The hotel has a nice outdoor garden area inclusive of a pool.
Breakfast was great with lots of choices for every national and international taste. Also the healthy corner was impressive.
For lunch and dinner you have a couple of in-house restaurant options from which I liked the Japanese Teppanyaki restaurant the most. The Chef´s know their job here very well and you can observe their cooking skills while sitting around the live cooking stations.
What to do
When setting up your program for Delhi – you have two major parts – Old Delhi with some stunning monuments and the lively Bazar area plus New Delhi with all its government buildings and museums.
In general you can visit Delhi on your own by foot, metro, taxi and cycle rickshaw (especially in the older parts). If you like it more organized and with a proper guide there are several agents offering guided tours in groups or with a private guide.
If you want a private guide I can recommend you Dr. Brahm, who did an excellent tour for us.
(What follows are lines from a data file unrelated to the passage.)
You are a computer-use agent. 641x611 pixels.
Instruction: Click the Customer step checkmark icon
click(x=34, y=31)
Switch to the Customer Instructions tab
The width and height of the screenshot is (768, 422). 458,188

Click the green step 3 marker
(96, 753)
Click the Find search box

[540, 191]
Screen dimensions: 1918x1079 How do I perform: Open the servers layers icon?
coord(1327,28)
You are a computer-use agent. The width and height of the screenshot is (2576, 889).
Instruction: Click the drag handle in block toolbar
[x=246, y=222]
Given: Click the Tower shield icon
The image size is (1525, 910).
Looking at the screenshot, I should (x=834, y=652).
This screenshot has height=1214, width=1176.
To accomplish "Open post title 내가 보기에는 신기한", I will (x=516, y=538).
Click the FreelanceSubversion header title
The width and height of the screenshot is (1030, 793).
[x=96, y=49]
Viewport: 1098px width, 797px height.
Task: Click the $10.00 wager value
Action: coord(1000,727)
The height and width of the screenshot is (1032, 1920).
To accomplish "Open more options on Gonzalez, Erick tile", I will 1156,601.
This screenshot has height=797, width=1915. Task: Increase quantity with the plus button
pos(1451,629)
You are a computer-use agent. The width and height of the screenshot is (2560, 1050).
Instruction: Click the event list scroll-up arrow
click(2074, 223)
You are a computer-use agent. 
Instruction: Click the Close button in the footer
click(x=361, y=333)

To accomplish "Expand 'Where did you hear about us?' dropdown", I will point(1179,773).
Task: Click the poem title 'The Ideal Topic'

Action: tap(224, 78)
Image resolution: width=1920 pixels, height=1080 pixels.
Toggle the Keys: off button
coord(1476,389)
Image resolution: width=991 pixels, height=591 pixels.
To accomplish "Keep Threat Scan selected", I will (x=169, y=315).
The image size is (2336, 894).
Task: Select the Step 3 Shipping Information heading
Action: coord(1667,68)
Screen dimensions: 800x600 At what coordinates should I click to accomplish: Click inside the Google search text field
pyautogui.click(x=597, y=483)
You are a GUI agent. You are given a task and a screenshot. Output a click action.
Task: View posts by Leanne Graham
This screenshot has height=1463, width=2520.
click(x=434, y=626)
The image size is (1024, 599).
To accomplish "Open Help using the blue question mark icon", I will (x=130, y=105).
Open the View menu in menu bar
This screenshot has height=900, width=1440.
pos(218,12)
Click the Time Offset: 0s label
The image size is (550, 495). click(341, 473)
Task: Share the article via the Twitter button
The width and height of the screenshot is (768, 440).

You can contact him on email@example.com
I also came across some interesting websites for tours/tour packages in Delhi:
www.urbanadventures.com – for all kind of tours in and around the city
www.delhifoodwalks.com – Indian cities are a food lovers paradise, especially street food can be divine. However for a western stomach these foods might be a real challenge, so an organized tour might be a good possibility to try all these delicacies in a safe environment.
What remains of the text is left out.